Et Hansel et Gretel retrouvèrent le chemin chez leurs parents qui pourtant les avaient abandonnés… Et Blanche Neige fut réveillée par le baiser d’un prince charmant… Et Cendrillon et son prince se marièrent et eurent beaucoup d’enfants… Et le Petit Chaperon Rouge revint indemne de sa promenade du dimanche… Pour ne citer que quelques exemples des plus connus. Evidemment, je ne citerais pas le conte du Chat Botté, histoire tout à fait amorale qui pousse tant de nos chérubins encore innocents dans les griffes de ces félidés.

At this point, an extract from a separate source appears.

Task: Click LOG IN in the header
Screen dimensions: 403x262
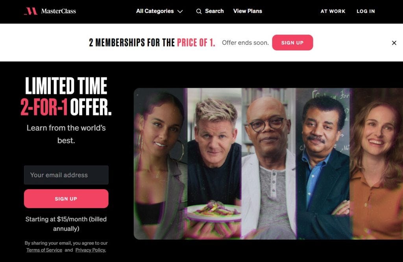Action: [366, 11]
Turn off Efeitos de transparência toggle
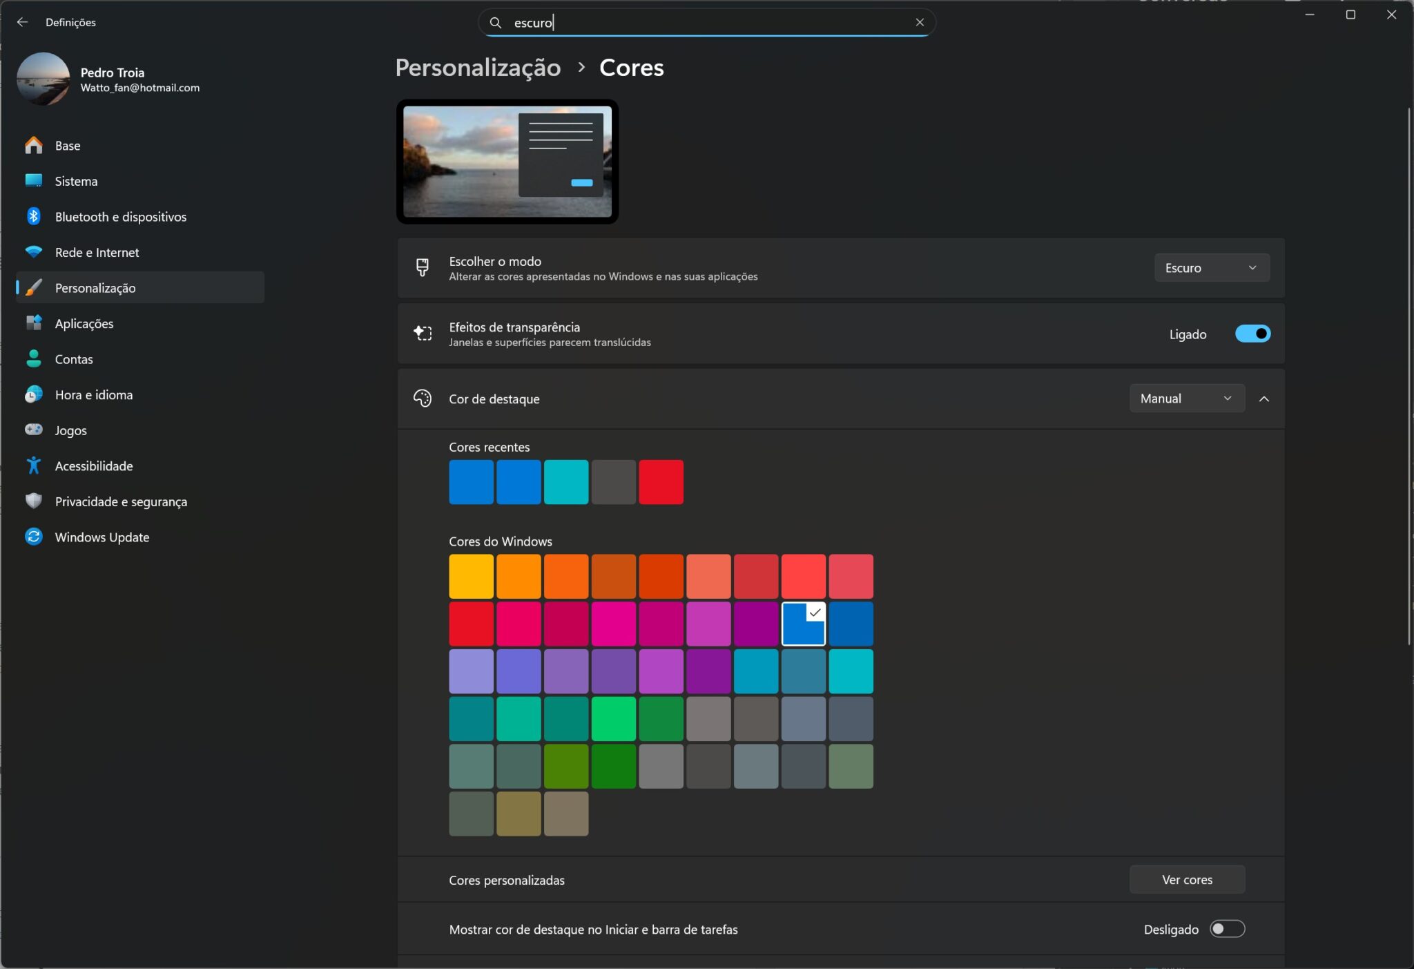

Vous aussi auriez préféré que :
- Hansel pousse Gretel dans le four plutôt que la méchante sorcière qui vous était plutôt sympathique,
- le beau Prince eut roulé un patin goulu version fast et furious à la sorcière qui croquait des pommes vertes pas très mûres au lieu d’en rouler un à Blanche-Neige toujours à s’occuper de son maquillage et ses faux ongles
- le chat botté soit écrasé par une botte de foin tombé d’une carriole d’un paysan pauvre mais travailleur qui n’en avait rien à fiche de ces histoires sautes et grenues.

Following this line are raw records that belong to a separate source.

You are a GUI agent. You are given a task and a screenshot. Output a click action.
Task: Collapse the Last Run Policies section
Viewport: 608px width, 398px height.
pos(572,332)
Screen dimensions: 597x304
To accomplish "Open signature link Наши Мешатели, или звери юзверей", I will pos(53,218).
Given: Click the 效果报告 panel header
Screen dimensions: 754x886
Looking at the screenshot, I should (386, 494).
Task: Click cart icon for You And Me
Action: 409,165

A vous tous, aux autres et même au petit reste, je dis : halte à la spoliation de ces histoires qui se terminent bien, halte à la pensée unique qui fait croire à nos enfants qu’ils vivent dans un monde parfait, haltes aux imageries d’Epinal. Dénonçons toutes ces histoires sordides et révélons que dans « le petit chaperon rouge » la mère indigne refusait ses soins à Mère-Grand – il lui manquait 4 semestres de cotisations à la Sécu - ce qui expliquait les problèmes de vue et de santé de cette dernière. Elle ne touchait même pas l’Allocation Personnes Agées tellement elle était pauvre.

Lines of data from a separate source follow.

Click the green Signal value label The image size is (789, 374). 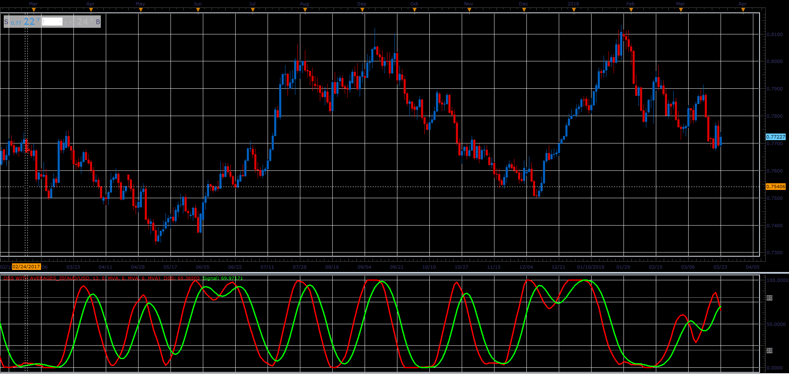(x=223, y=278)
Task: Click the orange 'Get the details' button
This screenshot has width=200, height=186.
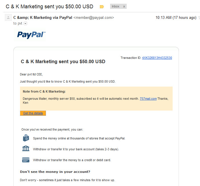Action: pyautogui.click(x=33, y=113)
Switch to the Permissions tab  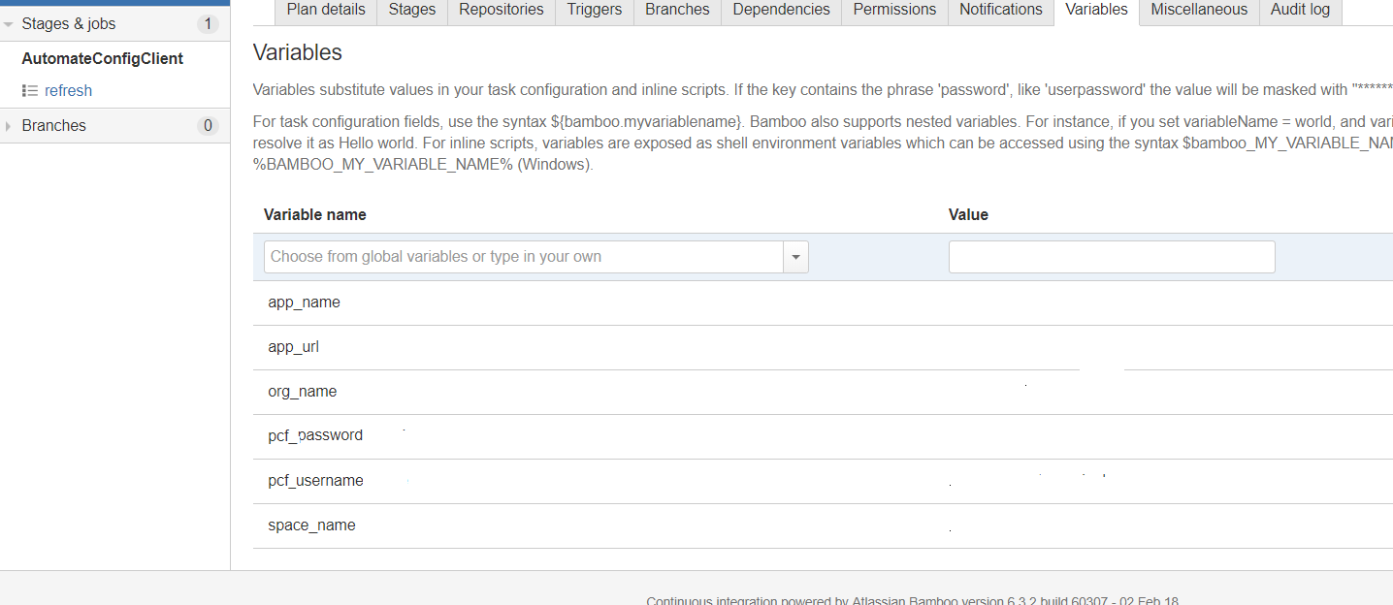[894, 10]
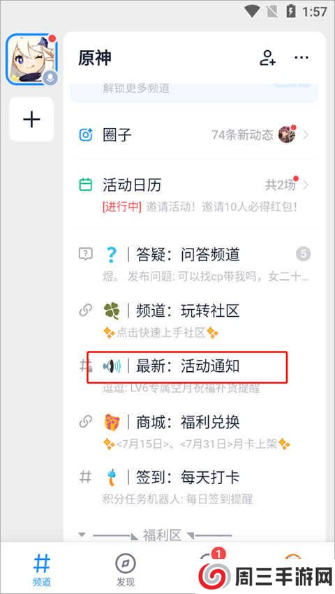335x594 pixels.
Task: Expand 活动日历 chevron next to 共2场
Action: click(x=306, y=185)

En cette période de valses hésitations où vous n’arrivez plus à différencier Inclination et Inclinaison, laissez-vous porter par la déferlante des sensations nouvelles que ne manqueront pas de vous procurer ces contes revus qui enfin, enfin se termineront mal ! En vente libre à l’Association des Pauvres Mais Travailleurs.